At 6:13 PM +0000 2/7/03, Graham Barr wrote:
On Fri, Feb 07, 2003 at 09:39:14AM -0800, Dan Sugalski wrote:
It's a little more confusing that that. When I said only one foo
method, it was in contrast to attributes, where an attribute of a
particular name may appear in an object multiple times--since
attributes are class-private, each class in an object's inheritance
hierarchy can safely have an attribute named "foo".
Methods and properties, being global, override each other--a child
class' foo overrides its parent's foo. If the child's foo has
multiple definitions based on signature, or we have foo that crosses
class lines, then the multiple dispatch logic comes online and does
its Weird Magic.
Rereading that, it still doesn't make much sense, but there you go... :)

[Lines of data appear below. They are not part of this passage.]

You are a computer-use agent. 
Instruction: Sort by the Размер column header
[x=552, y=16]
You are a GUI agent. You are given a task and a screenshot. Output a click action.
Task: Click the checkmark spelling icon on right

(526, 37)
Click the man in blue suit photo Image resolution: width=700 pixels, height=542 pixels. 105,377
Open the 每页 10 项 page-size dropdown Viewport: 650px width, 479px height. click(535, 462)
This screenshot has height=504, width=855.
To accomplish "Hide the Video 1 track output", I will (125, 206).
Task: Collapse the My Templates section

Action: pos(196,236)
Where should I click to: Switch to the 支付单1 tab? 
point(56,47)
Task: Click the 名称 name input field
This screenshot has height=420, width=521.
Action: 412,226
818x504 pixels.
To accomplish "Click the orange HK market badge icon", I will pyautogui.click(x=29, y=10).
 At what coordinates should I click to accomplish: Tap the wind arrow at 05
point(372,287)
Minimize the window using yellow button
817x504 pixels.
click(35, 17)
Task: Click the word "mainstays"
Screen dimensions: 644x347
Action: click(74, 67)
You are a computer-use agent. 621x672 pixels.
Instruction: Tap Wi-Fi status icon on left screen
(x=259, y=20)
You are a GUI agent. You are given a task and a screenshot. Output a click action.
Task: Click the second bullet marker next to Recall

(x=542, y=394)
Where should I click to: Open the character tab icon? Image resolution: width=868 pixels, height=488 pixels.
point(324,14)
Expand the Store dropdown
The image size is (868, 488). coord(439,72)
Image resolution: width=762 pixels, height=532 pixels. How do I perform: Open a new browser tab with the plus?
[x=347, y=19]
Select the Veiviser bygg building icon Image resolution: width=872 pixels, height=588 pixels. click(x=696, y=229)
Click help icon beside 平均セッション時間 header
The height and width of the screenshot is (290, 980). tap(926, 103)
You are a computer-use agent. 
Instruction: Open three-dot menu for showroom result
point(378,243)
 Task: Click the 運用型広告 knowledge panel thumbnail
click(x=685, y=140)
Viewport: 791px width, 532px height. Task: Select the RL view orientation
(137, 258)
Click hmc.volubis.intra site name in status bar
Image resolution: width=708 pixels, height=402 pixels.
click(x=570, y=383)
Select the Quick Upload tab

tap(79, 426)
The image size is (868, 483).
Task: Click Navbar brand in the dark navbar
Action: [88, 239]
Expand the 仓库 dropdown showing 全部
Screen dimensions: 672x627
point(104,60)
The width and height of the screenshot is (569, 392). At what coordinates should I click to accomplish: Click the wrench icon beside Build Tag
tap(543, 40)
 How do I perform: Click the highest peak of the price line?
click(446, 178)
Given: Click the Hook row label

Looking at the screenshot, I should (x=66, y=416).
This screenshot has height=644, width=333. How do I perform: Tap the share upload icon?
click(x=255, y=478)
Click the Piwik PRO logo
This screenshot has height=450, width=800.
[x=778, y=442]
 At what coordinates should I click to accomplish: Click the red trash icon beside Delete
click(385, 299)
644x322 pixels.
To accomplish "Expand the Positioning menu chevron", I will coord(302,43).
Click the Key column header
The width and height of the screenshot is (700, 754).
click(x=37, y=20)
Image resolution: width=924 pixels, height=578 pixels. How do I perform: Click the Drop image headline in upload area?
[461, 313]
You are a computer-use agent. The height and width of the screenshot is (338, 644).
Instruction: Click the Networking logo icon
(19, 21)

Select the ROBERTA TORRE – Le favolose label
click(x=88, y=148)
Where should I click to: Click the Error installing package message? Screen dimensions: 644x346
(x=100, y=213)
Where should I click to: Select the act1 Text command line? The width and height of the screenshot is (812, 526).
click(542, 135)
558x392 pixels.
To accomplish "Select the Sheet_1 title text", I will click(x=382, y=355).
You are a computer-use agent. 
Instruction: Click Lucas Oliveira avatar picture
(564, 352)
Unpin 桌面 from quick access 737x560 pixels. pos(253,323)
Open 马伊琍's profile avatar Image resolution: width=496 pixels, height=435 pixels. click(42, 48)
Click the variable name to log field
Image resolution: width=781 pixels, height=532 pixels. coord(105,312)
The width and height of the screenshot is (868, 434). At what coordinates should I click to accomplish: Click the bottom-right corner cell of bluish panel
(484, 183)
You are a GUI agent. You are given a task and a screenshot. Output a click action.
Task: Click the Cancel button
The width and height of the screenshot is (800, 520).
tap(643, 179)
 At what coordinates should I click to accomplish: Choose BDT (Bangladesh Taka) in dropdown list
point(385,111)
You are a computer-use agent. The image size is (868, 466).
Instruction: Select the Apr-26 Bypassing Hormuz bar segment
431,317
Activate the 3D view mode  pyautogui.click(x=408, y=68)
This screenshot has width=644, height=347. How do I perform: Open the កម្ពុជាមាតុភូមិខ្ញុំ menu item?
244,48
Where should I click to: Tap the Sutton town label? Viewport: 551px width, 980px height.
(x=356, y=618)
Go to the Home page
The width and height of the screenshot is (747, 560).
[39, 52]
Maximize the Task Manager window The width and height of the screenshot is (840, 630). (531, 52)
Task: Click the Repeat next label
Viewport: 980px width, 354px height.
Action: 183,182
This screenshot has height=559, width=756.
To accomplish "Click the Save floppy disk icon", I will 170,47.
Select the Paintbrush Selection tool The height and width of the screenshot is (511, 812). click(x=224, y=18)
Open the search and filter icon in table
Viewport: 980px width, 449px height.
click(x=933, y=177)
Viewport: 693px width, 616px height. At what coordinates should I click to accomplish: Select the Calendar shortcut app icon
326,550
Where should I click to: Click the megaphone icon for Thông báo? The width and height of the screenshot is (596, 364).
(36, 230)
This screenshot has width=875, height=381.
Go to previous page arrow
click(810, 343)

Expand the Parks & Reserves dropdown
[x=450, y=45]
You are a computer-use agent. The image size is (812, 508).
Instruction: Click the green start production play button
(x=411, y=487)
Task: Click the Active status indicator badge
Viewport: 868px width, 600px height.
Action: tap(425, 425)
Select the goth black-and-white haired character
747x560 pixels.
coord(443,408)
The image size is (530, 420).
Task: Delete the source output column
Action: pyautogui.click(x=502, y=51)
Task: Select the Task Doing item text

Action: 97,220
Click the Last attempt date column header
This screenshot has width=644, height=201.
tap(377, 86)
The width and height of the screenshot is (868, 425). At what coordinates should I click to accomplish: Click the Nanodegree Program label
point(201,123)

Just to confuse things more, there is a question I have reguarding
multi-methods and inheritance.
Consider class A defines foo() as a multi-method with 3 different signatures
If class B then sub-classes A and defines a method foo() does it
1 override all foo() methods in A
2 get added to the foo() methods in the dispatch, so we now have
a multi-method with 4 signatures
3 override only the method in A that has the same signature
My guess would be (1) and that multi-method distpatch would
only happen if B called ->SUPER::foo
In which case you could consider that there is only one method
named foo(). That method does the dispatch to the others.
D'oh! That's a good question--I'll ask in a few minutes and find out.